However, for the investor brave enough to stay in London, 2025 has been a windfall, particularly in the financial district itself. The banking sector, long dormant and weighed down by regulatory reform, has roared back to life. With interest rates stabilising and the UK economy avoiding the deep recession many feared, banks have become the engine room of the FTSE’s rally. Lloyds Banking Group, often seen as a bellwether for the domestic economy, has delivered a stunning 80% total return this year, outperforming many of the “Magnificent Seven” tech stocks across the pond.
This resurgence in financials is critical. It marks a shift from growth-at-all-costs to a focus on cash flow and yield—areas where London excels. The dividend yields of these banking giants, often exceeding 5-6%, have acted as a magnet for income-starved investors. Yet, this internal success story is happening against a backdrop of structural decline. The sheer number of companies leaving the exchange threatens to turn London into a “museum market”—a place where old, profitable companies pay dividends until they are eventually acquired and taken private.
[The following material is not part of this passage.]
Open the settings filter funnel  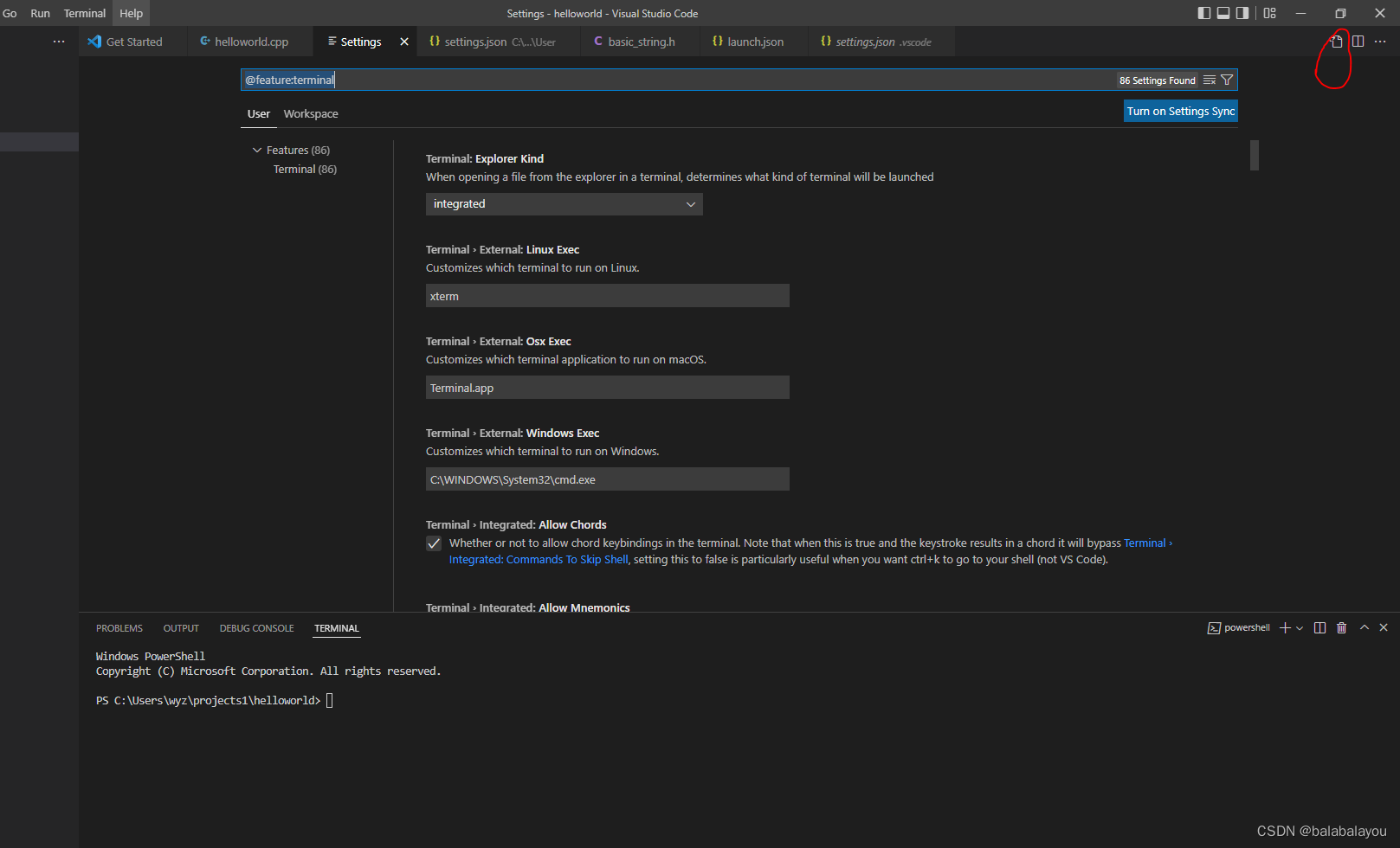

The “Exodus Trend” is perhaps the most alarming visualization of all. In 2025, the ratio of companies leaving the exchange to those joining hit a record high. For every one company that braved an IPO in London, nearly six packed their bags. This net outflow of equity shrinks the investable universe, concentrating capital into the remaining giants.
The data from 2025 serves as a stark warning. The 22.8% rally is real, and it has generated significant wealth for those holding UK equities. But it is a rally built on deep value and scarcity, not on growth and expansion. As Dan Coatsworth of AJ Bell noted recently, “More companies have left the UK stock market than have joined it... which means we continue to see a shrinking pot of opportunities for investors.”
“We are witnessing a paradox where the index hits record highs while the ecosystem supporting it slowly dissolves. It is a profitable twilight.”
In conclusion, the London financial district’s stock chart in 2025 tells two stories. One is of a short-term triumph, where unloved banks and undervalued miners have finally had their day in the sun, delivering world-beating returns. The other is of a long-term structural crisis, where the allure of US valuations is hollowing out the market from the inside. The 40% discount is currently a windfall for buyers, but if the exodus continues, there may soon be nothing left to buy.